[EXTRACTED TEXT]
LAMB OF GOD frontman Randy Blythe was interviewed on the June 10-12 edition of Full Metal Jackie's nationally syndicated radio show. You can now listen to the chat using the Podbean widget below. A few excerpts follow.
Full Metal Jackie: You've really expanded your creative endeavors over the last few years. How has creative diversity strengthened you as a musician?
Randy: Well, for one thing, I think doing different things… I think that art feeds art. You know what I mean? I think if all I were to do was to sit and write lyrics and scream into a microphone, then that's all I'm going to know how to do and that's all that's gonna be informing my writing lyrics and screaming into a microphone. But, you know, if I write other things, make a few different types of music, you know, and take photographs — all that stuff — it keeps me inspired. It also prevents burnout. I think musicians… I think that's one big reason why musicians do side projects and [other] things too. It's because, with other people… 'Cause otherwise you get burned out from playing with the same dudes… for 22 years! [Laughs]
Full Metal Jackie: And maybe it reinvigorates you when you do go back and do LAMB OF GOD stuff.
Randy: Oh yeah. Absolutely. Yeah. For sure. I don't know, man. I mean, some people are okay with just doing one thing and that's their deal. I mean, like Gene Simmons. Look at him. He's KISS. That's it. That's all he does. That's all the wants to do, and that's fine, you know. That's fine for him. For me, I'd go insane if all I did was KISS. It would drive me crazy, Gene; it would. So, you know, I enjoy doing other things.
Full Metal Jackie: What's the biggest responsibility of someone who is articulate, outspoken and publicly visible such as yourself when it comes to politics and social issues?

[DATA SHOWN]
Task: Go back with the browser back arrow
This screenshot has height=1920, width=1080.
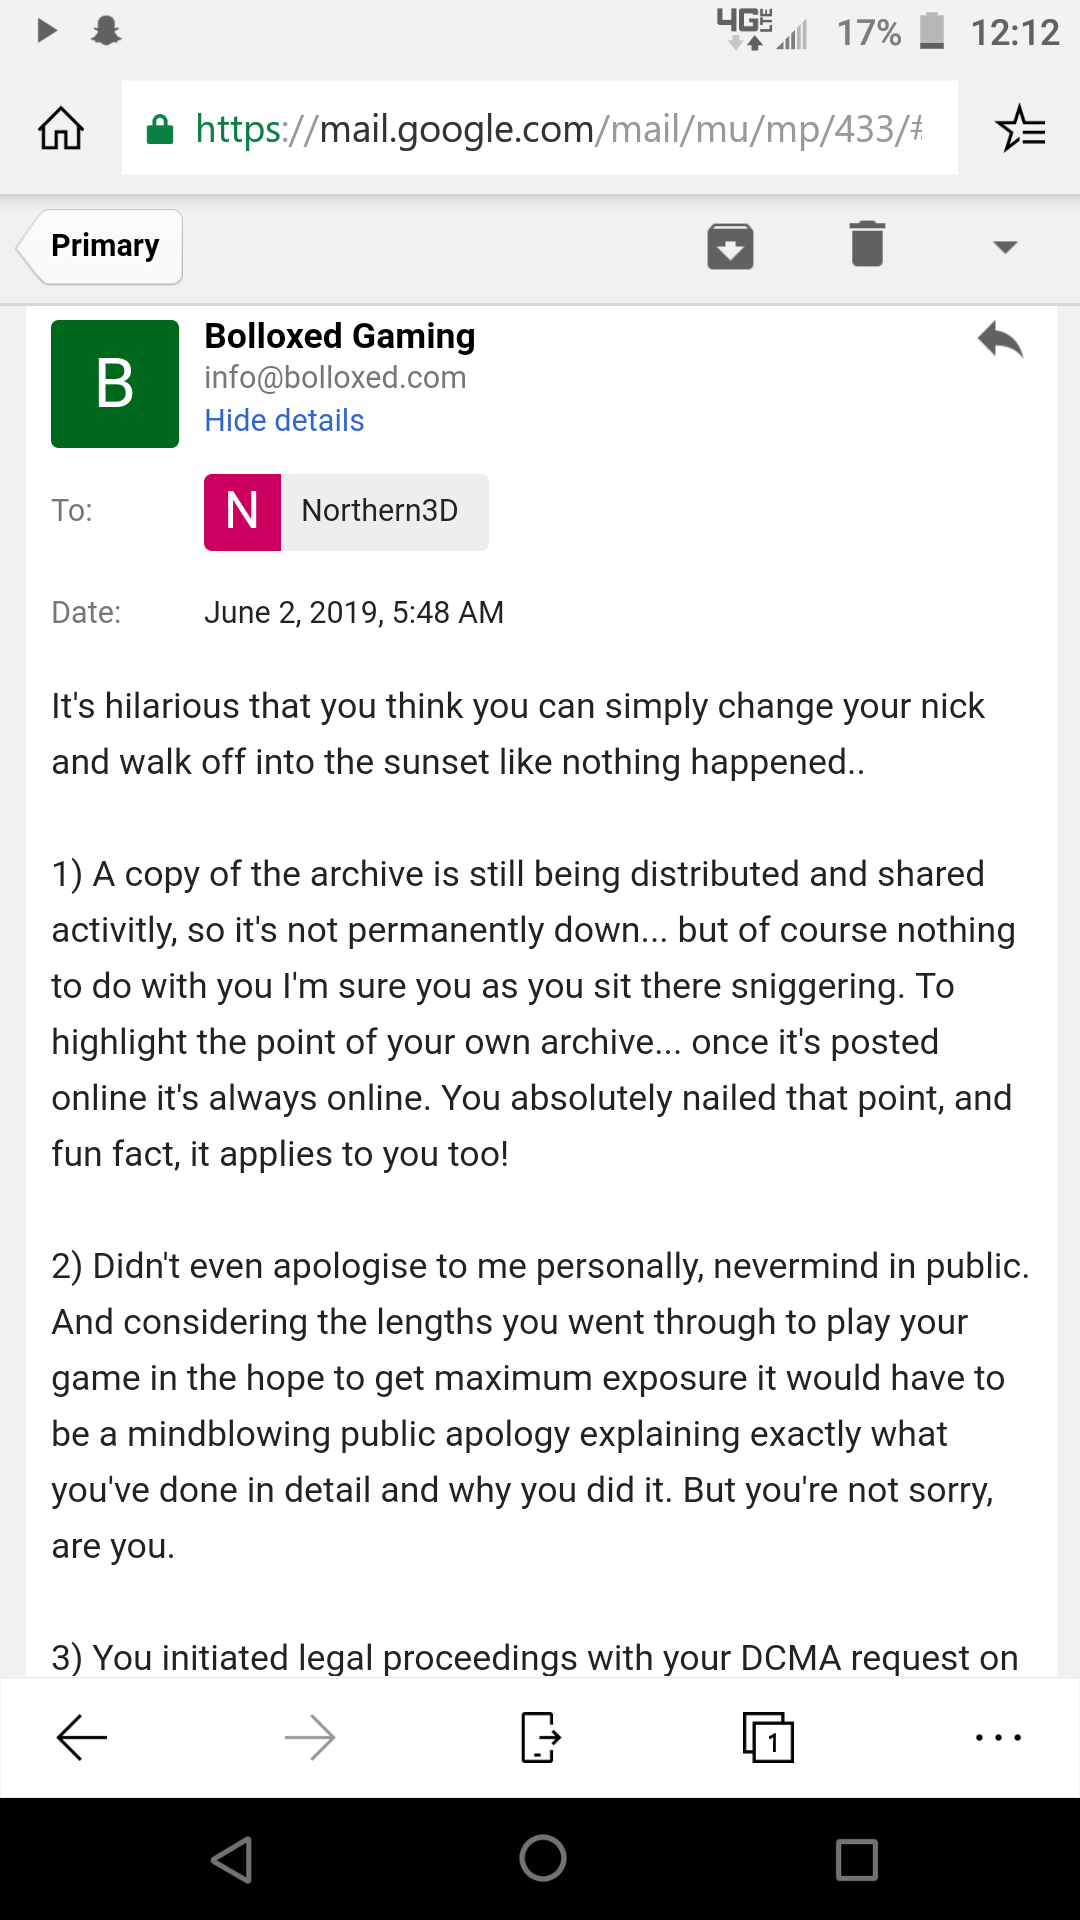Action: (82, 1738)
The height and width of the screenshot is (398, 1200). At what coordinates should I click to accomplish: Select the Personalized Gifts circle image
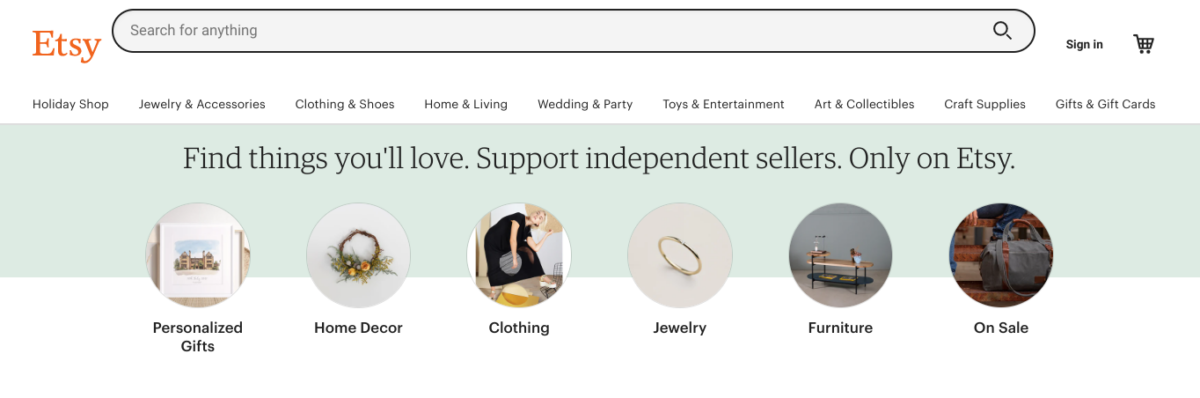pos(198,255)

[WHAT TO WORK ON]
Reproduce the passage of the Randy Blythe interview word for word, starting at the words "LAMB OF GOD frontman" and ending after the words "few excerpts follow.".

[TASK RESPONSE]
LAMB OF GOD frontman Randy Blythe was interviewed on the June 10-12 edition of Full Metal Jackie's nationally syndicated radio show. You can now listen to the chat using the Podbean widget below. A few excerpts follow.